↓↓↓

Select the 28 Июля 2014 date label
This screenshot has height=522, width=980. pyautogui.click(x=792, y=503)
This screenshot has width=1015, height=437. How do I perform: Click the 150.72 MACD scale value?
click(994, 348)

↑↑↑
↓↓↓

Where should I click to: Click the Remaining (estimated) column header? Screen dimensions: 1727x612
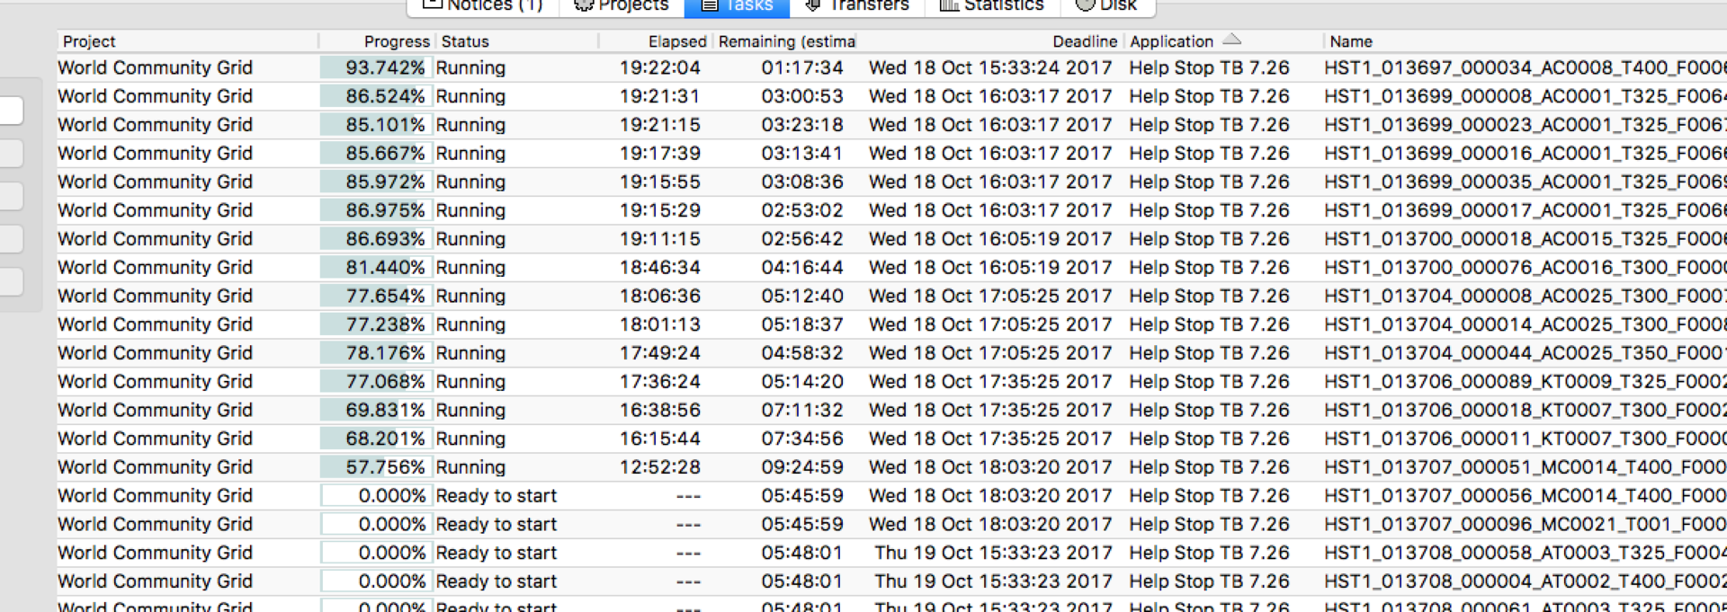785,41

↑↑↑

Given request »
Switch "scale value" to "axis label" in the data, starting with the line with "This screenshot has width=1015, height=437." and going on through the line with "click(994, 348)". Return only that span with everything else unchanged.

Completed exercise »
This screenshot has width=1015, height=437. How do I perform: Click the 150.72 MACD axis label?
click(994, 348)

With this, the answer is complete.